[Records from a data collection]
((

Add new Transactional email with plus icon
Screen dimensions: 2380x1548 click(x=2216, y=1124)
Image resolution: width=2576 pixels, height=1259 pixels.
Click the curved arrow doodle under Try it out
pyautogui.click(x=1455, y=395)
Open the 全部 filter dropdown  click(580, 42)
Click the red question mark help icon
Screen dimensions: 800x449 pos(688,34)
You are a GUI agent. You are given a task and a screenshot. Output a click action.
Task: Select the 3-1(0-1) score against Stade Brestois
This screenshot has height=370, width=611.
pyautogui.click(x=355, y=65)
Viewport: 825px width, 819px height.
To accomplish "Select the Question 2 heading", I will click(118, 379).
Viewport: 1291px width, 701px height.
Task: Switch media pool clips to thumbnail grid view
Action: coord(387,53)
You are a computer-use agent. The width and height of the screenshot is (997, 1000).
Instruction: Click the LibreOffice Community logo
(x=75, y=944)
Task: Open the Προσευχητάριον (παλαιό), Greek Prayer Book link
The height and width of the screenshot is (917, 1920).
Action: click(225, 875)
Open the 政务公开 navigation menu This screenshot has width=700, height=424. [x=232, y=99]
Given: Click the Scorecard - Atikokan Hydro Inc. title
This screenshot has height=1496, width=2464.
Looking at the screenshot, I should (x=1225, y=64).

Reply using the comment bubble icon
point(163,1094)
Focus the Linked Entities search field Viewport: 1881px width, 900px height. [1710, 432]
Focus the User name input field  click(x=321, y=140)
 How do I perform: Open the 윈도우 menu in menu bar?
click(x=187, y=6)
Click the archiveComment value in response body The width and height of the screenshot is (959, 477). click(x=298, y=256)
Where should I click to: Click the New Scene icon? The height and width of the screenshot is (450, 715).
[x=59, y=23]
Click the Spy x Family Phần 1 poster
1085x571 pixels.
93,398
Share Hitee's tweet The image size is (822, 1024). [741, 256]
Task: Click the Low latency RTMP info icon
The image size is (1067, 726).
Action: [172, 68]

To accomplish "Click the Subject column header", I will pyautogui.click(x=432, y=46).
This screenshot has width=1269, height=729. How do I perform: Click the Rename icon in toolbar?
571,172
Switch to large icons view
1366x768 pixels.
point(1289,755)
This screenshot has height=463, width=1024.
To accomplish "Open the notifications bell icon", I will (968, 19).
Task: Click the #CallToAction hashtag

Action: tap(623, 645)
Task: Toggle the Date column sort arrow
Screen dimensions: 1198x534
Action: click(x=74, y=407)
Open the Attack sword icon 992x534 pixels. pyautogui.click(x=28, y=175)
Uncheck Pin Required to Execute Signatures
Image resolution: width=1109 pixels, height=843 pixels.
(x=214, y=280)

))

▸ **Given instruction**: Reproduce the listing above word for word, starting at its first line and ending with the line that contains "Click the archiveComment", with both of those lines included.

▸ **Exercise response**:
Add new Transactional email with plus icon
Screen dimensions: 2380x1548 click(x=2216, y=1124)
Image resolution: width=2576 pixels, height=1259 pixels.
Click the curved arrow doodle under Try it out
pyautogui.click(x=1455, y=395)
Open the 全部 filter dropdown  click(580, 42)
Click the red question mark help icon
Screen dimensions: 800x449 pos(688,34)
You are a GUI agent. You are given a task and a screenshot. Output a click action.
Task: Select the 3-1(0-1) score against Stade Brestois
This screenshot has height=370, width=611.
pyautogui.click(x=355, y=65)
Viewport: 825px width, 819px height.
To accomplish "Select the Question 2 heading", I will click(118, 379).
Viewport: 1291px width, 701px height.
Task: Switch media pool clips to thumbnail grid view
Action: coord(387,53)
You are a computer-use agent. The width and height of the screenshot is (997, 1000).
Instruction: Click the LibreOffice Community logo
(x=75, y=944)
Task: Open the Προσευχητάριον (παλαιό), Greek Prayer Book link
The height and width of the screenshot is (917, 1920).
Action: click(225, 875)
Open the 政务公开 navigation menu This screenshot has width=700, height=424. [x=232, y=99]
Given: Click the Scorecard - Atikokan Hydro Inc. title
This screenshot has height=1496, width=2464.
Looking at the screenshot, I should (x=1225, y=64).

Reply using the comment bubble icon
point(163,1094)
Focus the Linked Entities search field Viewport: 1881px width, 900px height. [1710, 432]
Focus the User name input field  click(x=321, y=140)
 How do I perform: Open the 윈도우 menu in menu bar?
click(x=187, y=6)
Click the archiveComment value in response body The width and height of the screenshot is (959, 477). click(x=298, y=256)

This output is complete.